This is known as a 'Smudge Attack'
It really depends on how much you've used your phone since you've last unlocked it, but the general principle still stands. If you use the pattern feature of Android phones, this can be particularly obvious.
The University of Pennsylvania published a research paper on the topic and basically concluded that they could figure out the password over 90 percent of the time.
The study also found that “pattern smudges,” which build up from writing the same password numerous times, are particularly recognizable.
Furthermore:
“We showed that in many situations full or partial pattern recovery is
possible, even with smudge ‘noise’ from simulated application usage or
distortion caused by incidental clothing contact,”
While this is a plausible risk, It is not a particularly practical vulnerability as an attacker needs physical access to your phone.
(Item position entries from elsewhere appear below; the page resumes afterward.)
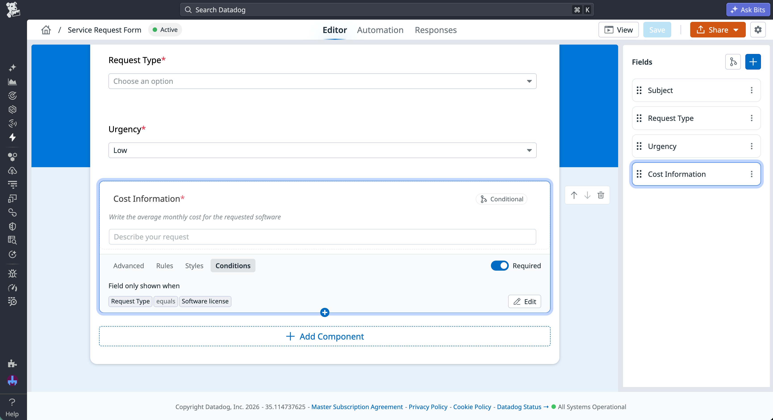Viewport: 773px width, 420px height.
Task: Expand the Urgency dropdown showing Low
Action: pyautogui.click(x=322, y=150)
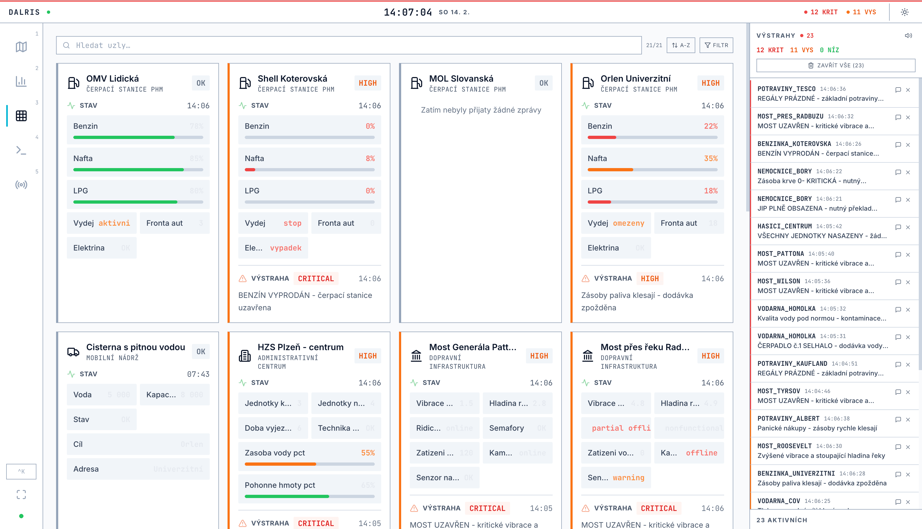Select the statistics chart view
The height and width of the screenshot is (529, 922).
point(21,82)
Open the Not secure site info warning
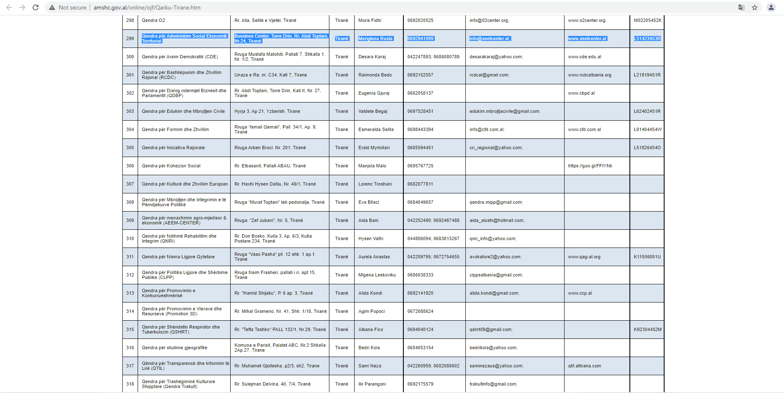The width and height of the screenshot is (784, 393). [68, 7]
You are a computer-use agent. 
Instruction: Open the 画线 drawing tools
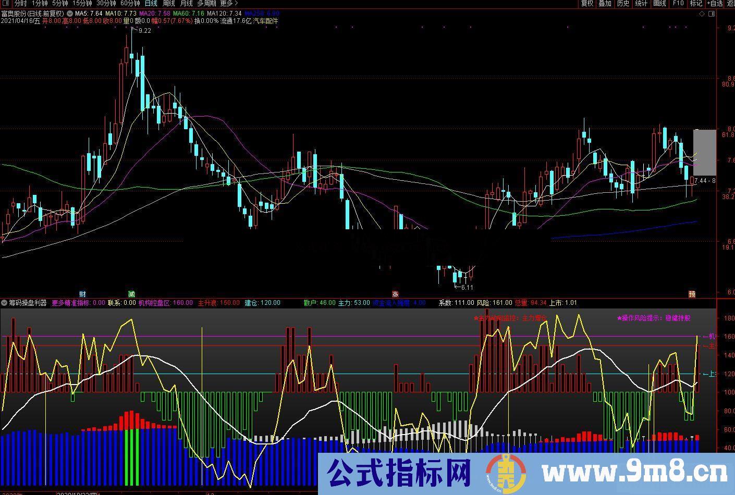[659, 4]

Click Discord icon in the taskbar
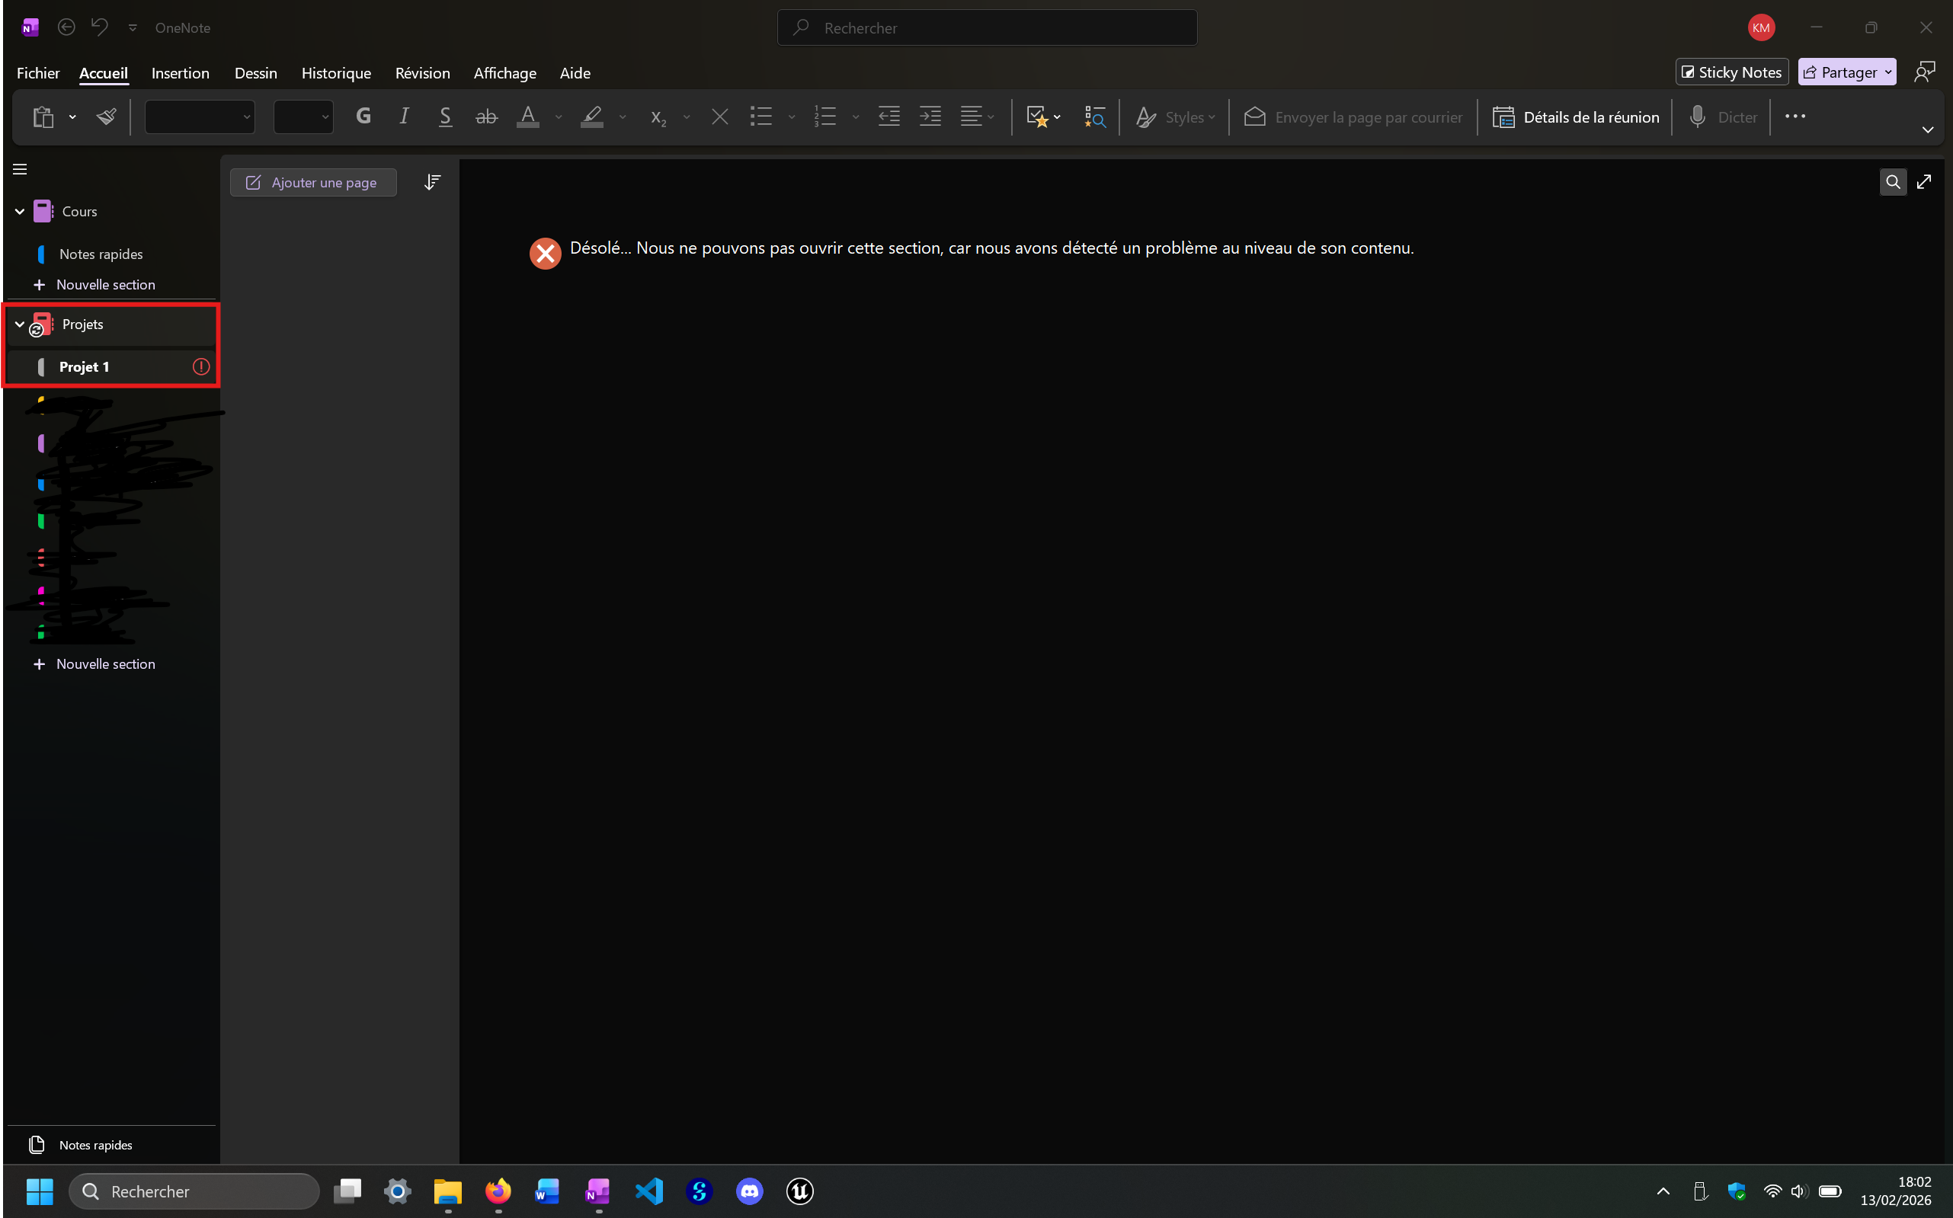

Using a PIN Code over a pattern may reduce the chance of this presenting a threat but it still exists depending on the strength of your PIN and the cleanliness of your hands/screen. However, these same researchers postulate another possible attack using the heat residue left by contact between your fingers and the screen which would be another problem altogether.
Obviously, cleaning your screen after every use is a practical (and not too difficult) defense against this specific attack. I'd expect that if you have used your phone (say to make calls/send a message/any kind of web browsing) it would also sufficiently obfuscate the patterns/codes. From examining my screen this seems to be the case.